Mark's view of the future is probably accurate in many ways. I think it's very likely that data analytics software will become easier and easier to use and that the complex, "heavy lifting" stuff will increasingly occur in the background, most likely overseen by a small group of "data scientists."

But, will the "Marketing Answer Machine" really provide all of the customer insights we need to optimize our marketing activities and produce successful marketing programs? I'm not so sure.

In a recent blog post for the Harvard Business Review, Charles Handy eloquently explained why we should view the "infosphere" - the combination of the Internet and computer technology - as a mixed blessing. Charles Handy is one of the most influential management thinkers of the past thirty-plus years and the author of more than a dozen books, including The Age of Unreason and The Age of Paradox.

While Mr. Handy's post deals primarily with the potential negative impacts of data and technology on individuals, organizations, and society in general, he has a message about the limitations of data that marketers need to remember. He wrote:

"Today's technologies would like to reclassify us bundles of data - be they words, numbers, or images - that the infosphere can process more easily. . . This kind of algorithmic society, with its programmes [sic] and routines, will take the stress out of life - but also much of its meaning if we let it.

This meaning is rooted in our consciousness, which cannot be coded or made into data. Nor can the virtues of beauty, truth, or goodness, which you recognize when you see them but cannot adequately measure or define. Love, trust, loyalty, and judgement [sic] - the essentials of our human relationships - are also immune to sensible quantification. Trying to codify them is pointless."

It would be unreasonable to suggest that having and using relevant and accurate data about current and potential customers won't help marketers make better decisions and create more effective marketing programs. But it's equally unreasonable to believe that data and data analytics are all that's necessary for successful marketing.

Virtually all of the data about customers and prospects that we track and use is behavioral data.
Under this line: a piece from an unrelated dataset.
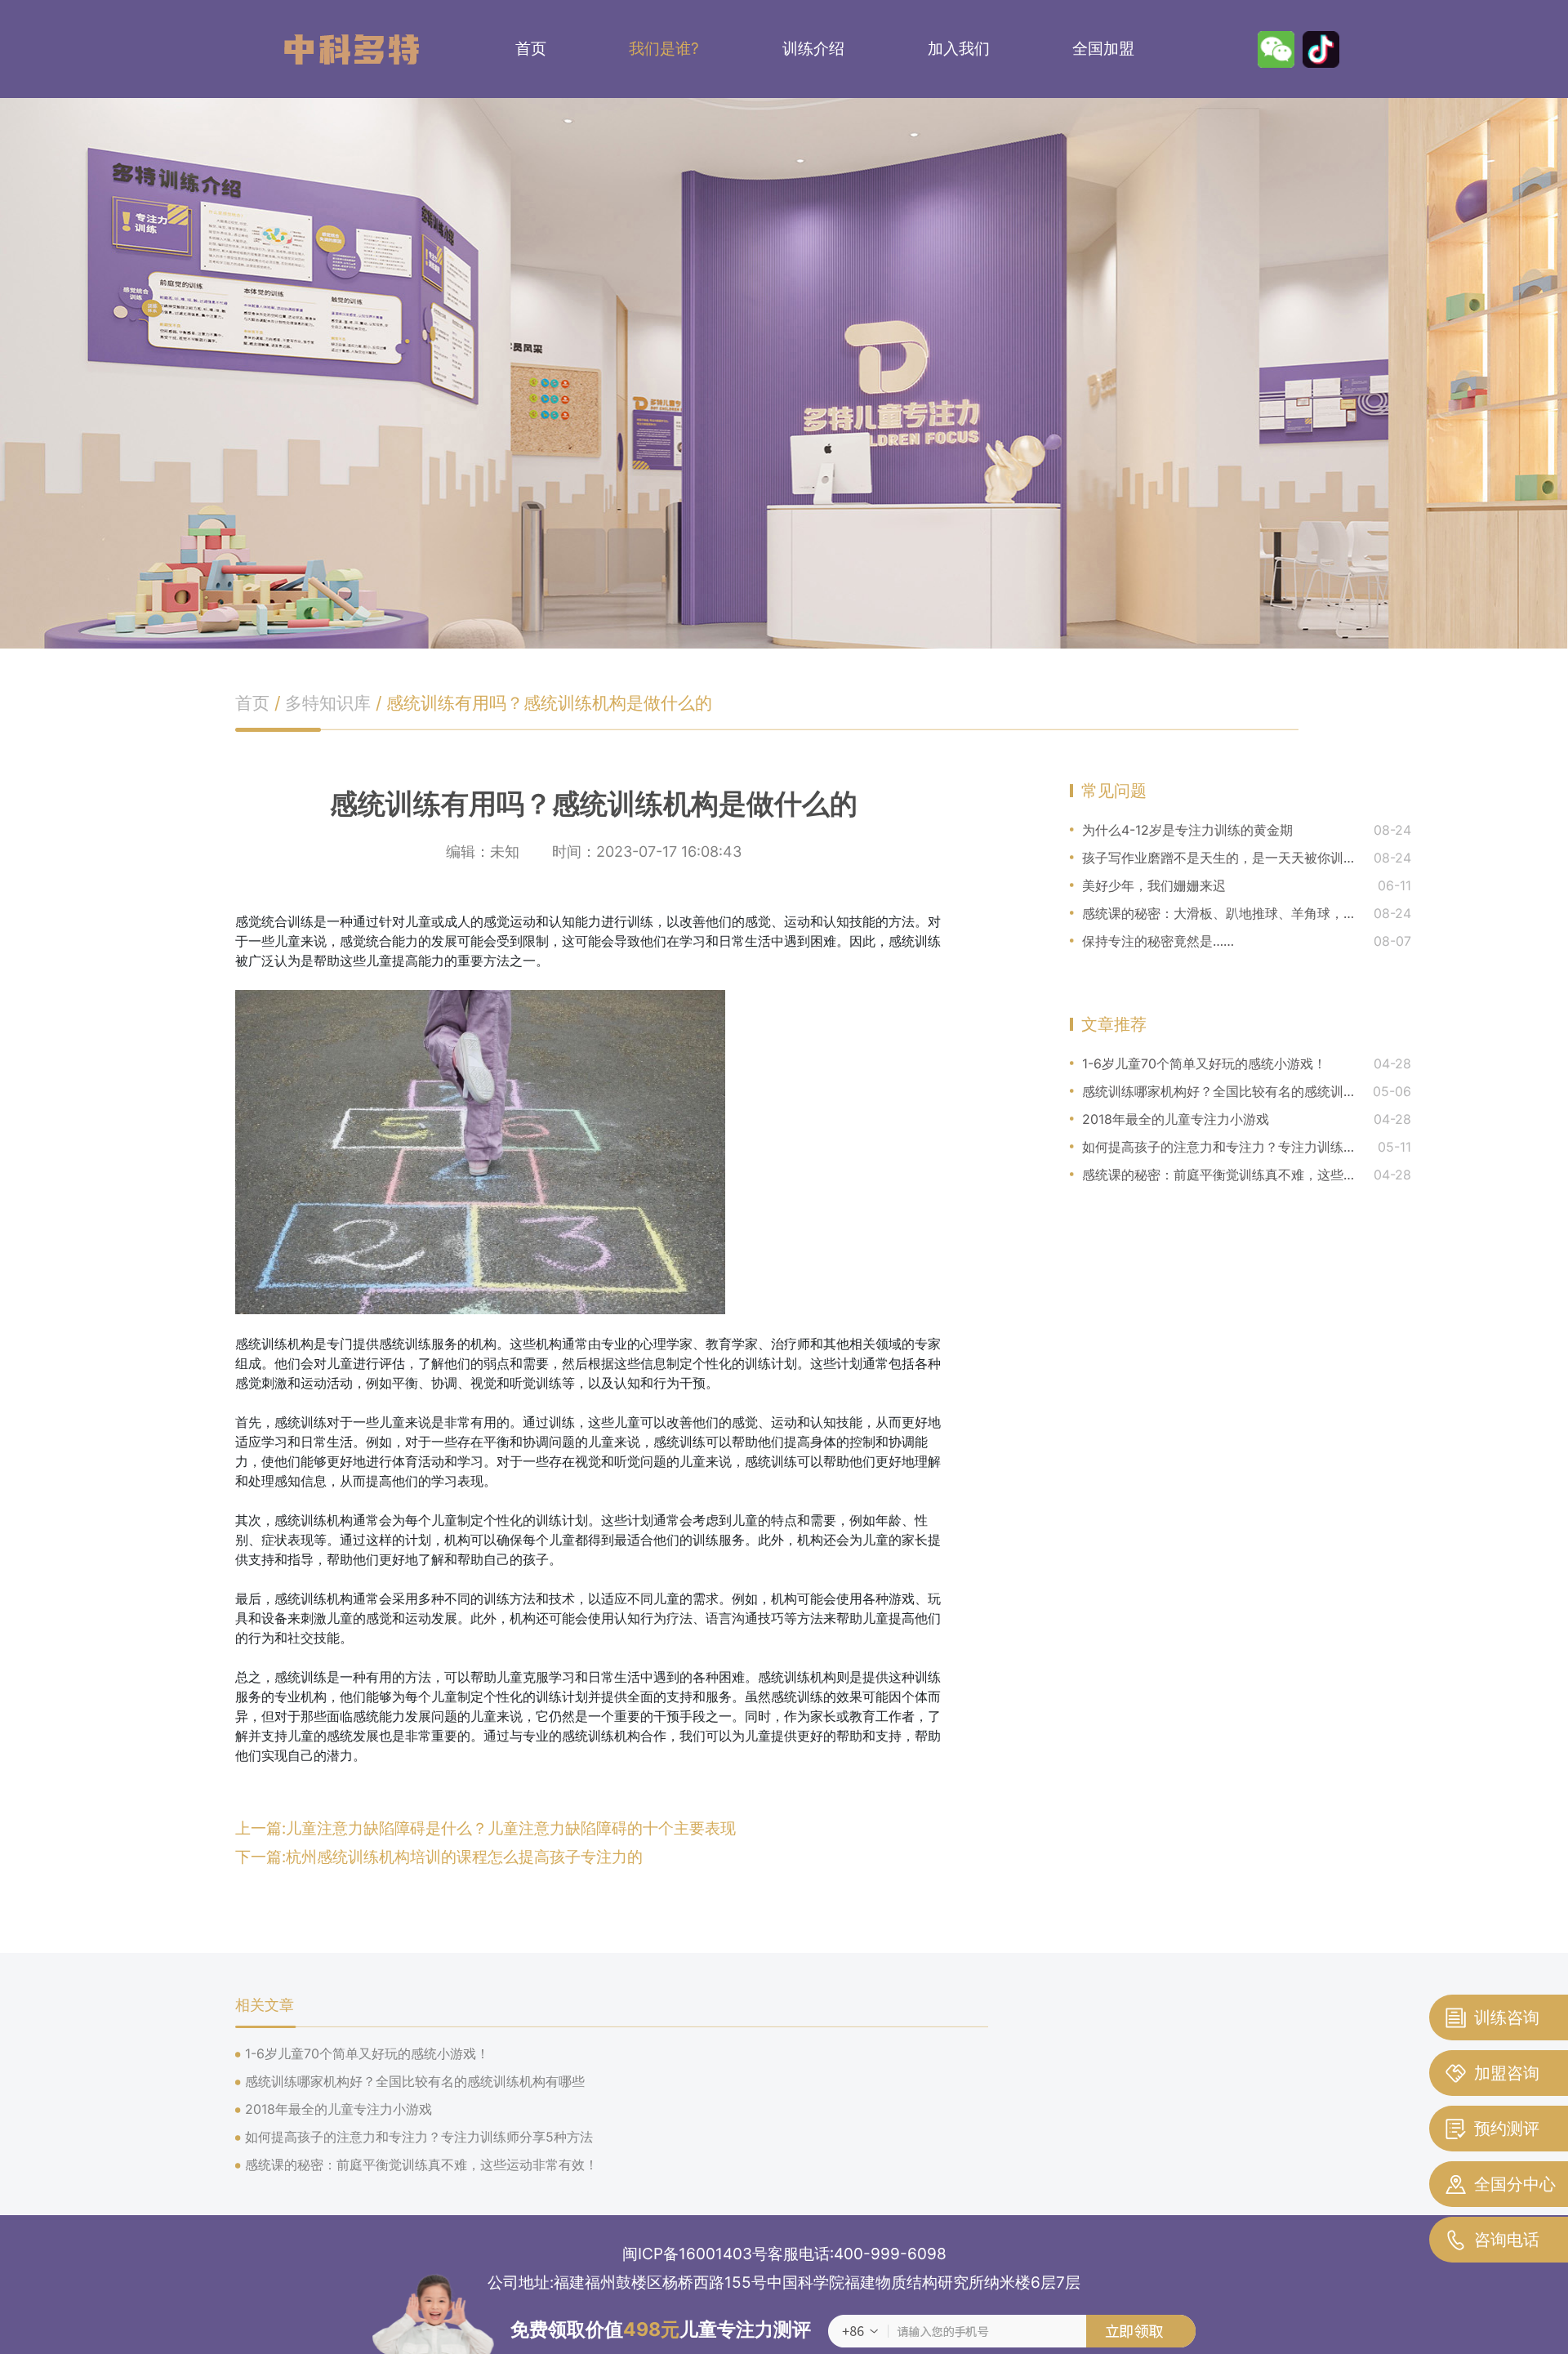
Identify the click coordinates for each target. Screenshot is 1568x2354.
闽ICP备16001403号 (695, 2254)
Behavioral data can tell us what a potential buyer has done (and often when and where an action was taken), but behavioral data doesn't reveal the psychological and/or emotional factors that motivated the behavior, and it doesn't tell us much about the context in which a behavior occurs.

Big data is seductive because it appears to give us a highly detailed picture of our potential customers, but despite the detail, big data provides only part of the "customer intelligence" we need for effective marketing. It's like having a high-resolution version of half of the Mona Lisa.